De que lado está o governo no conflito de terras

Conflito no campo

Recentemente foram divulgados números estarrecedores da violência no Brasil, com dados que nos colocam no topo da lista internacional. Também, não era de se espantar: nosso país é um dos mais desiguais do planeta, e convenientemente nossas classes dominantes tentam esconder esse fato criminalizando a pobreza e propondo, paradoxalmente, medidas autoritárias e violentas para diminuir a violência. Mais fácil do que atacar a raiz da questão, ou seja, acabar com a desigualdade, é colocar a polícia para matar os insatisfeitos.

Um desses privilégios históricos e fonte de quase todos os nossos problemas nacionais é a concentração de terras. Não por acaso, o campo é o cenário de alguns dos maiores, mais longos e mais violentos conflitos, onde coronéis e senhores de terras usam de sua influência política para mandar policiais ou jagunços armados matarem, sem cerimônia, indígenas e ativistas rurais que lutam pelo direito a terras. Ainda por cima também é fonte indireta da violência nas grandes cidades, porque grande parte dos camponeses sem terra que não conseguem ter a sua propriedade vão para as grandes áreas urbanas sofrer para morar e viver.

A Região Norte do país tem sido a zona de conflito mais perigosa, por conta da fome de terras do agronegócio, que invade áreas protegidas e reservas indígenas. O Pará é um desses locais, pois se localiza na fronteira entre os latifúndios e as áreas ainda inexploradas das florestas amazônicas.

Segundo dados da Comissão Pastoral da Terra (CPT), de todas as mortes no país causadas por conflitos de terras nos últimos 10 anos, 40,65% aconteceram justamente naquele Estado.

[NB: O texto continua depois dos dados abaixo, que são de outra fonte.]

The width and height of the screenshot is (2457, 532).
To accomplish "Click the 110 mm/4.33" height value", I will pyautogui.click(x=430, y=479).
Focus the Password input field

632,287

Eis outros números sobre os conflitos no campo neste período:

Dados da violencia no campo

Os dados revelam que, em média, 30 pessoas morrem todos os anos no país por conta dos conflitos de terras, mas o número de pessoas envolvidas é muito maior. Somente no ano passado, 435 mil pessoas sofreram algum tipo de transtorno por conta da luta pelo direito à terra: vítimas de violência, prisões, abusos, ameaças de morte, expulsões, e outras intimidações.

Além dos ativistas por direitos a terras, há outros números absurdos com relação a ambientalistas que se intrometem no caminho dos latifundiários brasileiros: dos 908 assassinatos de ativistas ambientais que ocorreram no mundo, nada menos que 448 foram no Brasil. 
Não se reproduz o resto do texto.